Exercise prompt: Here the job is to copy the data exactly and to exclude every image from it.

Exercise materials:
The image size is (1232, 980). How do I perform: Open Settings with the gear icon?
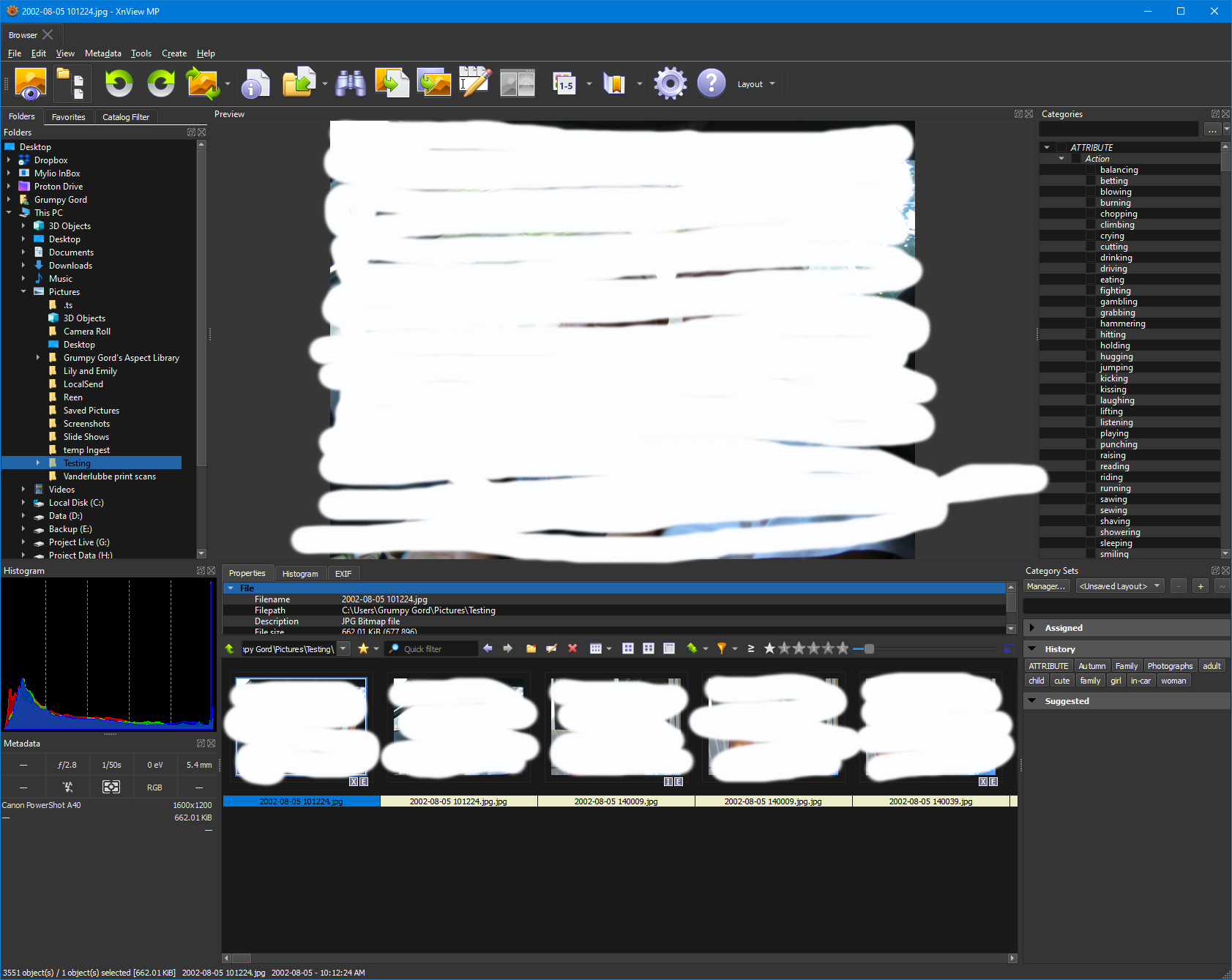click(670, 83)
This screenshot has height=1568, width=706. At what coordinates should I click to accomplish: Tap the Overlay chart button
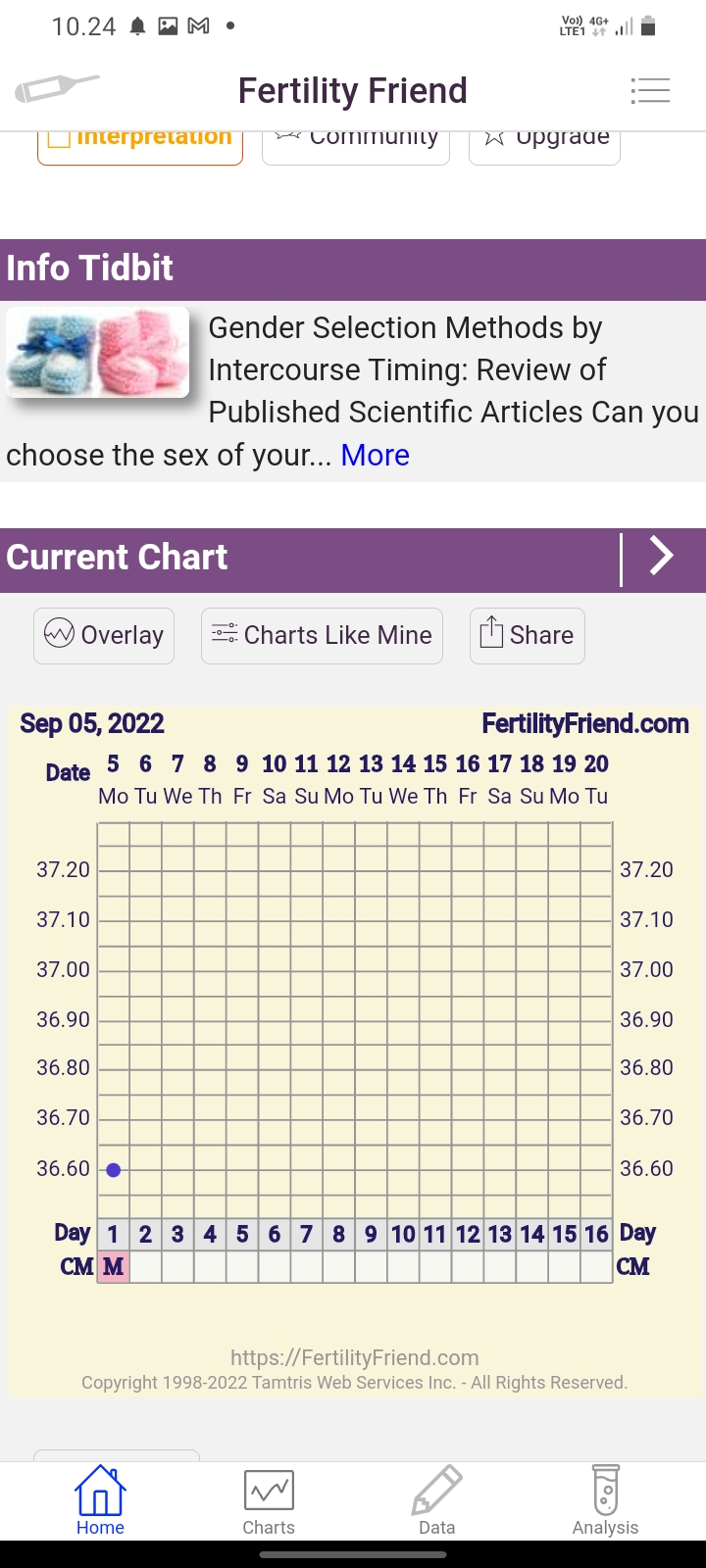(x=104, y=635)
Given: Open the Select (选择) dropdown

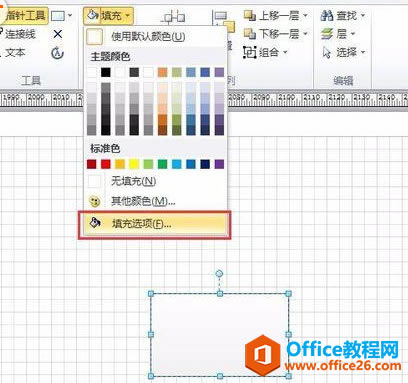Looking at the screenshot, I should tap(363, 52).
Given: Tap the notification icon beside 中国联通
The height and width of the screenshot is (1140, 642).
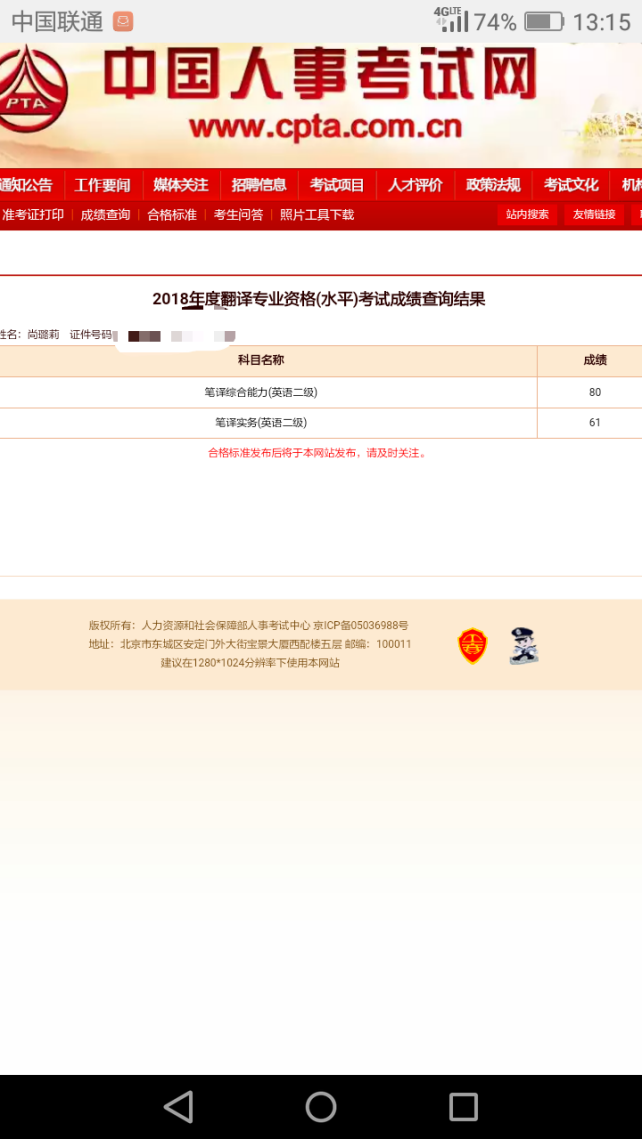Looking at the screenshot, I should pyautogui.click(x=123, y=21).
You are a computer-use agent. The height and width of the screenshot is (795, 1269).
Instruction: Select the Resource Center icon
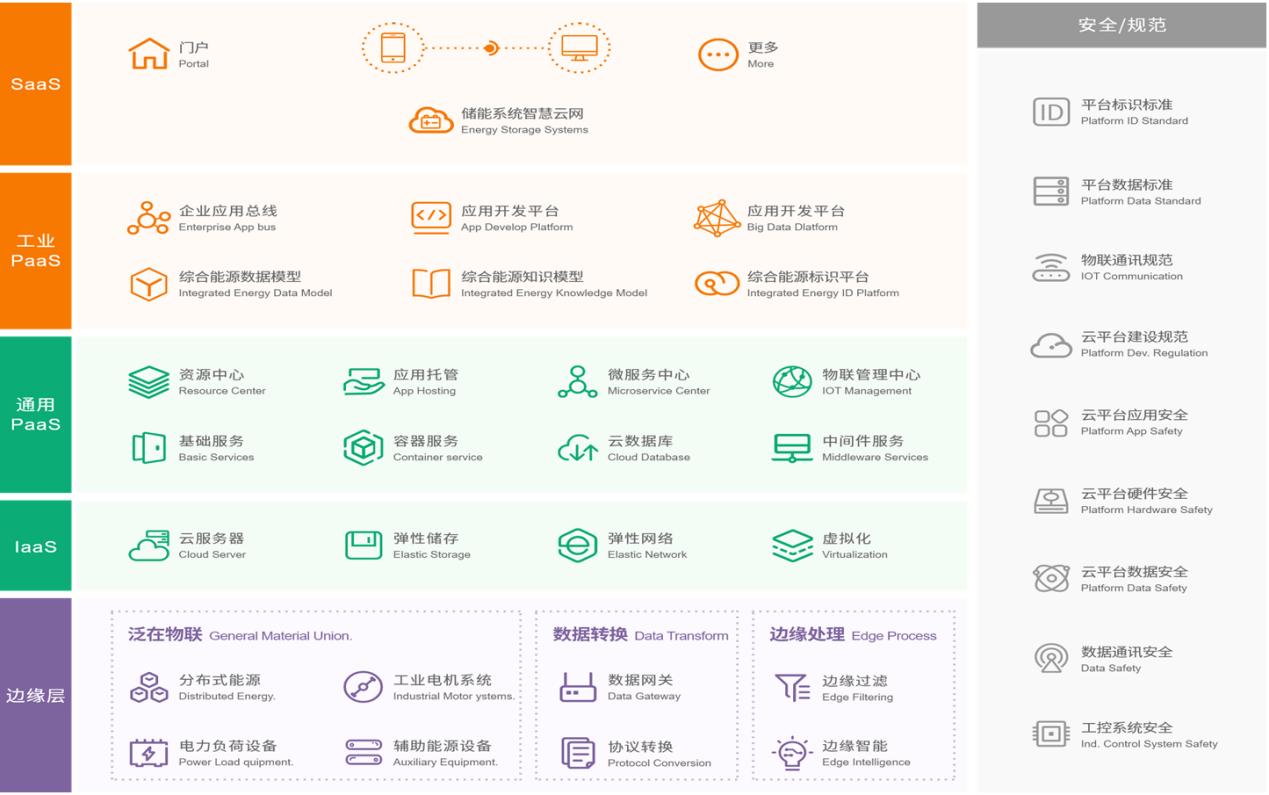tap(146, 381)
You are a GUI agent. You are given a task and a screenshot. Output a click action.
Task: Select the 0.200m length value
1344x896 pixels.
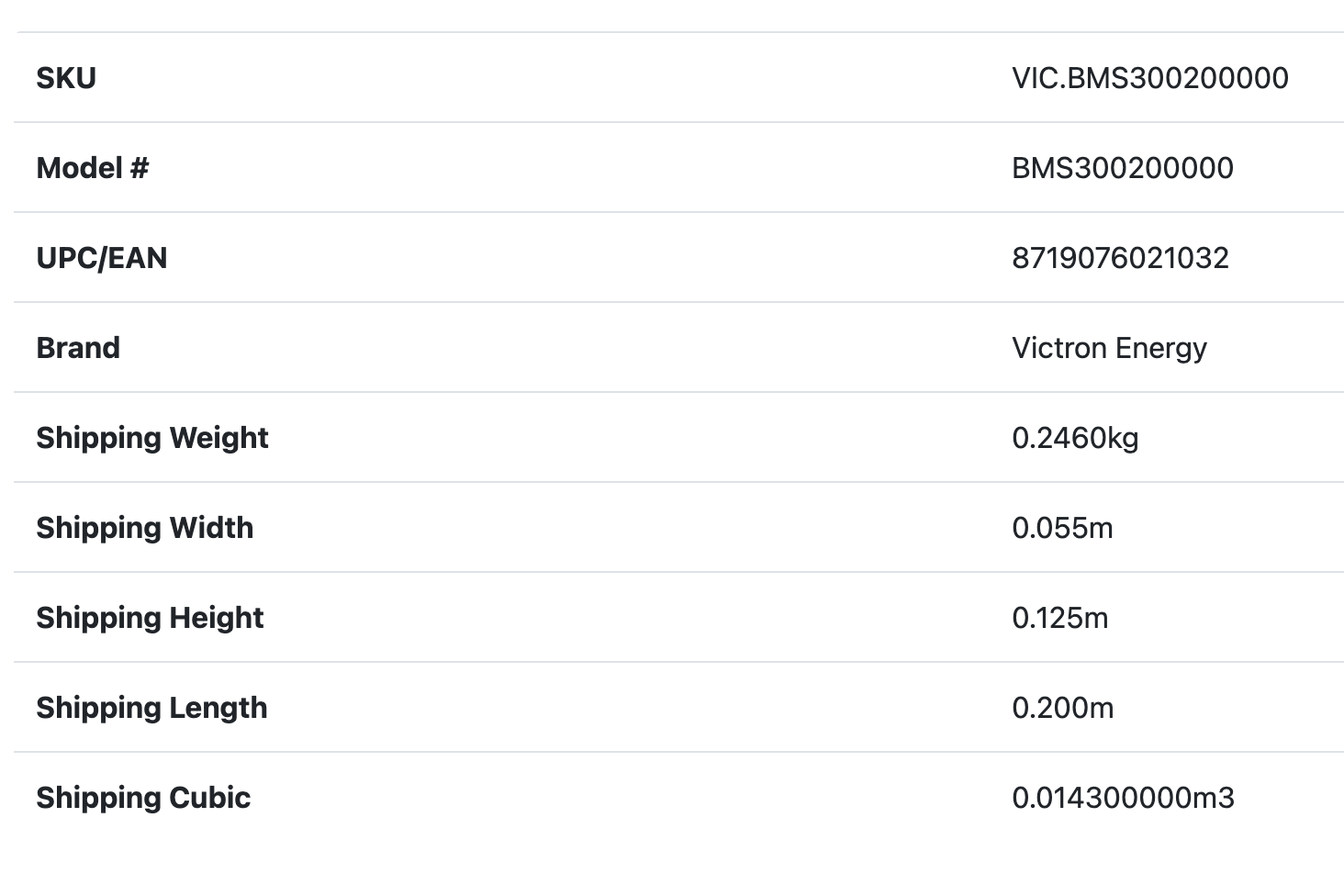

Completed exercise:
The image size is (1232, 980). How do I perform: Open Settings with the gear icon?
click(670, 83)
This screenshot has height=1568, width=706. At what coordinates should I click to accomplish: Tap the Overlay chart button
(x=104, y=635)
Given: Open the Select (选择) dropdown

Looking at the screenshot, I should tap(363, 52).
Given: Tap the notification icon beside 中国联通
The height and width of the screenshot is (1140, 642).
Looking at the screenshot, I should pyautogui.click(x=123, y=21).
You are a computer-use agent. The height and width of the screenshot is (795, 1269).
Instruction: Select the Resource Center icon
tap(146, 381)
You are a GUI agent. You are given a task and a screenshot. Output a click action.
Task: Select the 0.200m length value
1344x896 pixels.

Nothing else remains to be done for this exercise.